### LISTED RECORDS
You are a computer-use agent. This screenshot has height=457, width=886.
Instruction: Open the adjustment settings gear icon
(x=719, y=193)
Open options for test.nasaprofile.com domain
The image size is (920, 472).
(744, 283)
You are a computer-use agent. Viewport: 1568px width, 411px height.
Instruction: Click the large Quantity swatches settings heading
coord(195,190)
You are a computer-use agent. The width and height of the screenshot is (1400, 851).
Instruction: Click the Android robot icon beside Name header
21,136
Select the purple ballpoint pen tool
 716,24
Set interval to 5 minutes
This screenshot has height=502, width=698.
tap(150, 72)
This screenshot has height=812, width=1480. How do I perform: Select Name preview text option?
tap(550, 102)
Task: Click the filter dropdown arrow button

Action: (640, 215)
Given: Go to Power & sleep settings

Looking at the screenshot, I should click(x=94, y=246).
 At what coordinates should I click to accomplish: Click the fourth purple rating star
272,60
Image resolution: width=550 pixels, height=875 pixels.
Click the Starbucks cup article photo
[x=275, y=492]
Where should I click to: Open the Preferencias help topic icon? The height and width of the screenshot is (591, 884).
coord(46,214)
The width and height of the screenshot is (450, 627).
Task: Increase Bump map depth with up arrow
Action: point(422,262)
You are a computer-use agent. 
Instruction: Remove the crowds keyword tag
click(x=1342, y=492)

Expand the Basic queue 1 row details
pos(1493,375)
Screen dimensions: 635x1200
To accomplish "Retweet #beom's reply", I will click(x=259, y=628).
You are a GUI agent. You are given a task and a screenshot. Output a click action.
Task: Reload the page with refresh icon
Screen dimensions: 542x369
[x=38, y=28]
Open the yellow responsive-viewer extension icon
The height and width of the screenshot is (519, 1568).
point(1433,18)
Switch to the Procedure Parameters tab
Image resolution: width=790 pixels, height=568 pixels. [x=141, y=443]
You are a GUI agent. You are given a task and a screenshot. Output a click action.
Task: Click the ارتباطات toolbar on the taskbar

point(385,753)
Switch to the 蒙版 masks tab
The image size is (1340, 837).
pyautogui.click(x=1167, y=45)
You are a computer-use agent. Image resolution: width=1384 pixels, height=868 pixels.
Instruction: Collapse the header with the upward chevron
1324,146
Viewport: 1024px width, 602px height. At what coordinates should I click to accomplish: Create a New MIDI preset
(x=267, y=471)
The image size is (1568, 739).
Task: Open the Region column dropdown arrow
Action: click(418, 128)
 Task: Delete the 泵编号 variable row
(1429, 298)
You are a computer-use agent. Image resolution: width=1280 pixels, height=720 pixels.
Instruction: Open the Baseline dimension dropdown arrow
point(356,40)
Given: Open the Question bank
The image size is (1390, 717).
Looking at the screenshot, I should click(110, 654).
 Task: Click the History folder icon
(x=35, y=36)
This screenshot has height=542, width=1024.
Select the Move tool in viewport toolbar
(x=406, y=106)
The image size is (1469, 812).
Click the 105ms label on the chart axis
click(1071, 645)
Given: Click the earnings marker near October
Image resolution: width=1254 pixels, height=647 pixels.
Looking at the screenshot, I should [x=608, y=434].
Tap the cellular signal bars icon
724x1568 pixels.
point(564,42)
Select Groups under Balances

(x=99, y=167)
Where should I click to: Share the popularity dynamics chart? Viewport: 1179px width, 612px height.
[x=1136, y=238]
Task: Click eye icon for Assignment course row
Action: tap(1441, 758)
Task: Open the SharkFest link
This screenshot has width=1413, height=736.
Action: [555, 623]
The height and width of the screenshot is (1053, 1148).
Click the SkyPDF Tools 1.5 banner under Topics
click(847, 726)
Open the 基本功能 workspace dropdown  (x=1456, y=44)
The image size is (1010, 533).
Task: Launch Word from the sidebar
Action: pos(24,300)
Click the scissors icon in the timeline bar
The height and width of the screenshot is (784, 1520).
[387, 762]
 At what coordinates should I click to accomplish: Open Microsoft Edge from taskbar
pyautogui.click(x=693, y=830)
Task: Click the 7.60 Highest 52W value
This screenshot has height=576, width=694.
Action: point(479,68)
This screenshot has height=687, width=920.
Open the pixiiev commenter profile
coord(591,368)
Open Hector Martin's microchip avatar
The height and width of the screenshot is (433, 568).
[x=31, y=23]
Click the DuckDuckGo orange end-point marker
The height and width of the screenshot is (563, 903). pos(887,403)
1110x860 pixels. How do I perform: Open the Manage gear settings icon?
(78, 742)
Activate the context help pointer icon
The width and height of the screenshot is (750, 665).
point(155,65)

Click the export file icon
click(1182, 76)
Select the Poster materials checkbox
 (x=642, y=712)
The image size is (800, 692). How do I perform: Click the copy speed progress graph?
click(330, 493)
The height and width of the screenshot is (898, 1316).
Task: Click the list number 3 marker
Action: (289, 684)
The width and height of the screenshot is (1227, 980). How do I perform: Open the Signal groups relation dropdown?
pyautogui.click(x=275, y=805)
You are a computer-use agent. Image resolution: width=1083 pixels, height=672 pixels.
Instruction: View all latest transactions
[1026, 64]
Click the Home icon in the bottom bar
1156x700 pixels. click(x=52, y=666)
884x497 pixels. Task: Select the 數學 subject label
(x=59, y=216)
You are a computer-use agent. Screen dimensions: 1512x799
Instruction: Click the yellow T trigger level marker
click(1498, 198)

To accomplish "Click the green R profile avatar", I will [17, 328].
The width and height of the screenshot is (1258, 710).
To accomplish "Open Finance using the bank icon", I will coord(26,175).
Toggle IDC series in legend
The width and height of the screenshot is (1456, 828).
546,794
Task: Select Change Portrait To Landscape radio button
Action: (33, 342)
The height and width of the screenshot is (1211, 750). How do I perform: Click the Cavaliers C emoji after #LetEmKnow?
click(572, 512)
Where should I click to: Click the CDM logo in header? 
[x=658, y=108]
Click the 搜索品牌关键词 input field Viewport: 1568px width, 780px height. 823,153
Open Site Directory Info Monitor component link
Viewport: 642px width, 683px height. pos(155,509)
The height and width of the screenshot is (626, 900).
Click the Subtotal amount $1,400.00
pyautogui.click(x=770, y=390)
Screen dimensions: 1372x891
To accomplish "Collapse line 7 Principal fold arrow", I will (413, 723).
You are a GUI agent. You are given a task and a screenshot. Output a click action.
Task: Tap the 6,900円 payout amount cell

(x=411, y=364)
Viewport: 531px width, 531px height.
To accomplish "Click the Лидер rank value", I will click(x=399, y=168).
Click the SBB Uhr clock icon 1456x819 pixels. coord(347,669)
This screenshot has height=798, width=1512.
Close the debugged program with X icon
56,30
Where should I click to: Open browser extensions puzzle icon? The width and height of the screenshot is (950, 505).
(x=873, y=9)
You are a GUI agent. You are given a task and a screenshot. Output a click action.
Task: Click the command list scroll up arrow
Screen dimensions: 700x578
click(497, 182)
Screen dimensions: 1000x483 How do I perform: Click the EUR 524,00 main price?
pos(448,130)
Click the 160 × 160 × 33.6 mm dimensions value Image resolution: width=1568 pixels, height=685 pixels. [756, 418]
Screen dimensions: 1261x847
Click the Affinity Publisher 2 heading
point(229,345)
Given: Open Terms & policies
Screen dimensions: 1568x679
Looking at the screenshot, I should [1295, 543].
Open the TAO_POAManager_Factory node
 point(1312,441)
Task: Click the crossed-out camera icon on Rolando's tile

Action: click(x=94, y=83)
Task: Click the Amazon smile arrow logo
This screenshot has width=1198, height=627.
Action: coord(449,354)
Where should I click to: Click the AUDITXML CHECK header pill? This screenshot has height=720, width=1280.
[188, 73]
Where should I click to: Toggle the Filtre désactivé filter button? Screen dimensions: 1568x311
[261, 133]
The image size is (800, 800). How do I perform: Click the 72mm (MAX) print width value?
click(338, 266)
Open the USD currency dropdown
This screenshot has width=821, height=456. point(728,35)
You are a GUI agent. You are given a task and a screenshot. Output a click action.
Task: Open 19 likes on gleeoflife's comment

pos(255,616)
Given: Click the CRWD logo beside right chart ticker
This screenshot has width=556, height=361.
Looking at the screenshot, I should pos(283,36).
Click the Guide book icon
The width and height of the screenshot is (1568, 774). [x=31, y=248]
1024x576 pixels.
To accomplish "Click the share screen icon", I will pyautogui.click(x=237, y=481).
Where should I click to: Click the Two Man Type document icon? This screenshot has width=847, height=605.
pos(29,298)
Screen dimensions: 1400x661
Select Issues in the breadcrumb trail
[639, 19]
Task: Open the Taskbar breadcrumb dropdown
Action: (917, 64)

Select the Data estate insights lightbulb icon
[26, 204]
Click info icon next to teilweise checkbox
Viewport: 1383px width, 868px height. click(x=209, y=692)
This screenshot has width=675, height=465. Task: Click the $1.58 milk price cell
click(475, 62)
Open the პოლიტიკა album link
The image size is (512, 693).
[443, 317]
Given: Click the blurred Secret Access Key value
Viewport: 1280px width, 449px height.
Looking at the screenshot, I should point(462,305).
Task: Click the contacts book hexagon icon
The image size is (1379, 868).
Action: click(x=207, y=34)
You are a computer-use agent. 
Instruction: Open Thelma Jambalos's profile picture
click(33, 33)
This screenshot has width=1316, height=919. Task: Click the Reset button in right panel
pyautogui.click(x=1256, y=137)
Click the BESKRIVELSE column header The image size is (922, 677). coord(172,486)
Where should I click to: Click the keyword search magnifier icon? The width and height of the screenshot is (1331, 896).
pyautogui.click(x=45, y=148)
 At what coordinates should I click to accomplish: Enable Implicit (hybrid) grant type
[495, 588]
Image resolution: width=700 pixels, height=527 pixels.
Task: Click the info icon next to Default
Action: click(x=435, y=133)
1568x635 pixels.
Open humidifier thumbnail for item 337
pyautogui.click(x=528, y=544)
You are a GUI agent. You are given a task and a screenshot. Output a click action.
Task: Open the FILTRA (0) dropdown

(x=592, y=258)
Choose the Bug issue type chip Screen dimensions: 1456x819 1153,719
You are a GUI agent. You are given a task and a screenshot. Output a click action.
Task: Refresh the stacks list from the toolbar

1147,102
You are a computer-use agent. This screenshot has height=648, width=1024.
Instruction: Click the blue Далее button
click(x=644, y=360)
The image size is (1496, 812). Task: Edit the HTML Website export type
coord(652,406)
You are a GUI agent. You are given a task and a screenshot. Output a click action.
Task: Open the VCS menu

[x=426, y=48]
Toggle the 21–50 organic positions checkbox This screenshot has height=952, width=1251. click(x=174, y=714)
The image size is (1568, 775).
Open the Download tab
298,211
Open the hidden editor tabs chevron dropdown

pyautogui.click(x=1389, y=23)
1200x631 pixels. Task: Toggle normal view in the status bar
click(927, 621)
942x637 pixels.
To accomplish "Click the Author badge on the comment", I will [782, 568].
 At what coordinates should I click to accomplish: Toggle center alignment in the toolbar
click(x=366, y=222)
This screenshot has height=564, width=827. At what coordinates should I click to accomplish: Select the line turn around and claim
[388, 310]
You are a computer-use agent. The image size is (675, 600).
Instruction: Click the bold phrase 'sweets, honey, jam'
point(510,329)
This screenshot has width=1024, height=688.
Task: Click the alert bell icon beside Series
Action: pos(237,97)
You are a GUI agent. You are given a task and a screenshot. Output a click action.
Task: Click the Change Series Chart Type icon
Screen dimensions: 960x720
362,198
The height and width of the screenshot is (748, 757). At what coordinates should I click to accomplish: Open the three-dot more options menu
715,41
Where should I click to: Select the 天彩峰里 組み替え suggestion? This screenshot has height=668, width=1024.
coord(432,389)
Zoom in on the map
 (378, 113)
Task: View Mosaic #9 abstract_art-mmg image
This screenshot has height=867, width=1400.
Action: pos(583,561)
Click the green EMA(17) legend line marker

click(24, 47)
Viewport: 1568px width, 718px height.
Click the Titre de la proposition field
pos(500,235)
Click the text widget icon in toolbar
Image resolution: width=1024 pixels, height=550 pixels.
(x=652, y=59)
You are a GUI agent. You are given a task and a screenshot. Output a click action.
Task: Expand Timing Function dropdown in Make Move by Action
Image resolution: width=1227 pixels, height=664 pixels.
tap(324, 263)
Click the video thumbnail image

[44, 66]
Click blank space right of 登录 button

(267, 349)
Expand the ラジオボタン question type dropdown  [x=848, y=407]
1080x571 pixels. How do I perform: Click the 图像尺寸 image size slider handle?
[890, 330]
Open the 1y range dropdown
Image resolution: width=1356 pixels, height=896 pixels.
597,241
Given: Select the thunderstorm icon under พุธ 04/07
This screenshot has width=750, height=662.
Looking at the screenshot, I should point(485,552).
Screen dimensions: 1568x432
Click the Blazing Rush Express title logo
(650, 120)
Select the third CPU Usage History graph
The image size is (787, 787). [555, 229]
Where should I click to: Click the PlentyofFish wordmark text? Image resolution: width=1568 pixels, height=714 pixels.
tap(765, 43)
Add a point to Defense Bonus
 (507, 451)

### DIRECTIONS FOR THIS TASK
Could you copy out the material word for word, from the line containing "Given: Select the" through the last line of the material?

### EXPECTED OUTPUT
Given: Select the thunderstorm icon under พุธ 04/07
This screenshot has width=750, height=662.
Looking at the screenshot, I should point(485,552).
Screen dimensions: 1568x432
Click the Blazing Rush Express title logo
(650, 120)
Select the third CPU Usage History graph
The image size is (787, 787). [555, 229]
Where should I click to: Click the PlentyofFish wordmark text? Image resolution: width=1568 pixels, height=714 pixels.
tap(765, 43)
Add a point to Defense Bonus
 (507, 451)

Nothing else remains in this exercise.